La actividad humana está ralentizando la rotación de la Tierra y haciendo que los días sean más largos, según un nuevo estudio.
El cambio climático está frenando la rotación del planeta a un ritmo sin precedentes en comparación con los últimos 3,6 millones de años, mientras los científicos advierten de que nuestros días se están alargando. Investigaciones anteriores ya habían demostrado que el deshielo de las capas de hielo polares y de los glaciares de montaña está elevando el nivel del mar y ralentizando la rotación de la Tierra.
A medida que el agua de deshielo se desplaza desde los polos hacia el ecuador, su efecto es similar al de una patinadora artística que gira más despacio cuando estira los brazos. "Lo que seguía sin estar claro era si en el pasado hubo periodos en los que el clima aumentara la duración del día con una rapidez similar", explica Mostafa Kiani Shahvandi, del departamento de Meteorología y Geofísica de la Universidad de Viena.
Cómo afecta el cambio climático a la duración del día
Una nueva investigación de la Universidad de Viena y la Escuela Politécnica Federal de Zúrich (ETH Zurich) ha reconstruido las variaciones antiguas de la duración del día a partir de restos fósiles de microorganismos marinos unicelulares llamados foraminíferos bentónicos.
La composición química de los fósiles de foraminíferos permite inferir las fluctuaciones del nivel del mar y ayuda así a los científicos a deducir los cambios correspondientes en la duración del día.
Investigaciones anteriores mostraron que entre 2000 y 2020 la duración del día aumentó en 1,33 milisegundos por siglo debido a factores relacionados con el clima. En el nuevo estudio, publicado en la revista 'Journal of Geophysical Research: Solid Earth', los científicos concluyen que este rápido aumento de la duración del día no tiene precedentes en los últimos 3,6 millones de años.
"El rápido aumento actual de la duración del día puede atribuirse por tanto principalmente a la influencia humana", señala Benedikt Soja, profesor de Geodesia espacial en la ETH Zurich.

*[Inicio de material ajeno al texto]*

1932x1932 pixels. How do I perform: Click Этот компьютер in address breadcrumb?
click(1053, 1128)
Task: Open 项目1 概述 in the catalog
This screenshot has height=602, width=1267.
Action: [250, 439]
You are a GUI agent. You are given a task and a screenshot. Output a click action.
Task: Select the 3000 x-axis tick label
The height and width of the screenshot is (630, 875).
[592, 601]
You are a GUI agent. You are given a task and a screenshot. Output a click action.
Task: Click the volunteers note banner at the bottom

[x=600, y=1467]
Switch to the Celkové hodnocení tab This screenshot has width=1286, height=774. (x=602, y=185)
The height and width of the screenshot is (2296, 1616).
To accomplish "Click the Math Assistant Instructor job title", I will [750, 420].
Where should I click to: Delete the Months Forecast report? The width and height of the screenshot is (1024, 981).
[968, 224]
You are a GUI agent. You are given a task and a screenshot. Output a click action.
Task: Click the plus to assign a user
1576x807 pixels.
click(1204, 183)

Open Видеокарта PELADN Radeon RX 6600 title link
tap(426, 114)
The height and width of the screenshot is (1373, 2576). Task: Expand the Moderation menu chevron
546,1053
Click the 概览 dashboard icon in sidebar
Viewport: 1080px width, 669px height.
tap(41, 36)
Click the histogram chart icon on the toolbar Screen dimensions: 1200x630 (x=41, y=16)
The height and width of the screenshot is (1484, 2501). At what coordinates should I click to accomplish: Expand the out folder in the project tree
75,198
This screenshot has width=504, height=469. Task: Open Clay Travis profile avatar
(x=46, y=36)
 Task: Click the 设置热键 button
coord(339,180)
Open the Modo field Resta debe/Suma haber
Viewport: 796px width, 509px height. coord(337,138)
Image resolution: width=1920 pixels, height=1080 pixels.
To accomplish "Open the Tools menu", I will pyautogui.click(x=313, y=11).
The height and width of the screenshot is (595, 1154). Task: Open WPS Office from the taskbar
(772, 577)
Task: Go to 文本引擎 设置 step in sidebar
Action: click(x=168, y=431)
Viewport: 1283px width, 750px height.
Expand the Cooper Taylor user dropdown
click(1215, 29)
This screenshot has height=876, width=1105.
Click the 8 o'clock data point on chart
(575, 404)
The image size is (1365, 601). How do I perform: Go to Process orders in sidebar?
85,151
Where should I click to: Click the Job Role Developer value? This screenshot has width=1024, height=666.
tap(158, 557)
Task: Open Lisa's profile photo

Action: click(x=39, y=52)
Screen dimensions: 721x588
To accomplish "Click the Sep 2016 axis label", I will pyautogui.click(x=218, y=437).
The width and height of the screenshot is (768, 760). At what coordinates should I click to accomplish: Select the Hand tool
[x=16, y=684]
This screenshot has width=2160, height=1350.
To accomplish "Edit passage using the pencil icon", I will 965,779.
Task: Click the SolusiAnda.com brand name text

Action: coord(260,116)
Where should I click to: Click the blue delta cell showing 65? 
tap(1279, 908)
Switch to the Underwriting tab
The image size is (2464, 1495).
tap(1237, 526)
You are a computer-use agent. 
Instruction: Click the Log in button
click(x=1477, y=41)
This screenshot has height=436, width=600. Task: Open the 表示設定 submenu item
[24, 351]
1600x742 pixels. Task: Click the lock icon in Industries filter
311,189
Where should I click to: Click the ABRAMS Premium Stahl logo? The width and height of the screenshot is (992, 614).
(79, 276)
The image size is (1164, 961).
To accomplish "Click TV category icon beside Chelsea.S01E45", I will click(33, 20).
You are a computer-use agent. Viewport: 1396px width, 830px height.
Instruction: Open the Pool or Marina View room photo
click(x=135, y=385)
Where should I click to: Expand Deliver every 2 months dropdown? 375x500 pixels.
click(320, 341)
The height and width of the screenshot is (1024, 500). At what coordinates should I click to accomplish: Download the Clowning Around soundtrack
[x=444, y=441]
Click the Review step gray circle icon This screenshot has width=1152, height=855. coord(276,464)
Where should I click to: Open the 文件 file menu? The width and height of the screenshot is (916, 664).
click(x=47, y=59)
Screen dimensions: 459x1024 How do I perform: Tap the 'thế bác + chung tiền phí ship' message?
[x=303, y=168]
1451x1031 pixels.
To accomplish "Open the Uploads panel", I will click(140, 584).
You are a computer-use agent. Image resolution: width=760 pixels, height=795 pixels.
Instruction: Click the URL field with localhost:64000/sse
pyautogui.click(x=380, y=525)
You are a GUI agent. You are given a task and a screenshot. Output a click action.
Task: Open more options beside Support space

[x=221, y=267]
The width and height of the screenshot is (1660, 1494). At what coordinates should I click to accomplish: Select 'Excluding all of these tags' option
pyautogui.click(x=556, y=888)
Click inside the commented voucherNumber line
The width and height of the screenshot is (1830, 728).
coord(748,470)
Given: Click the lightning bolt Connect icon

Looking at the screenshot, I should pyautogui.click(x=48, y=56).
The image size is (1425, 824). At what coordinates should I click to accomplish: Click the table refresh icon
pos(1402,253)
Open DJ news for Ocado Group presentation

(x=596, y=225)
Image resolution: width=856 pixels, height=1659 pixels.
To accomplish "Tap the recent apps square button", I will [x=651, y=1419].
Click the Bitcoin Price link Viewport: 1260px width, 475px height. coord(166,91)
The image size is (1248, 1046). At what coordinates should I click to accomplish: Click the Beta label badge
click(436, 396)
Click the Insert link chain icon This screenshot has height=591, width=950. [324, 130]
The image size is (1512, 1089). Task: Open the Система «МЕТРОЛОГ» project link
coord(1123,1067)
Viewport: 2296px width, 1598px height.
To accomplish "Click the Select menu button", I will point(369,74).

Por qué los días más largos pueden ser un problema
Soja advierte de que, según las previsiones, el cambio climático influirá en la duración del día incluso más que la Luna de aquí a finales del siglo XXI.
Aunque estos cambios se miden en simples milisegundos y serán imperceptibles para las personas, pueden provocar problemas generalizados en un mundo dominado por la tecnología. Las medidas temporales precisas son fundamentales para sistemas informáticos como el GPS y la navegación espacial, que utilizan el tiempo atómico basado en la frecuencia de ciertos átomos.
Es poco probable que estas variaciones afecten a la biología humana, por ejemplo al sueño y al ritmo circadiano. Si el planeta sigue calentándose por las emisiones que atrapan el calor, los científicos prevén que el cambio climático podría aumentar la duración de un día en 2,62 milisegundos de aquí a finales de siglo.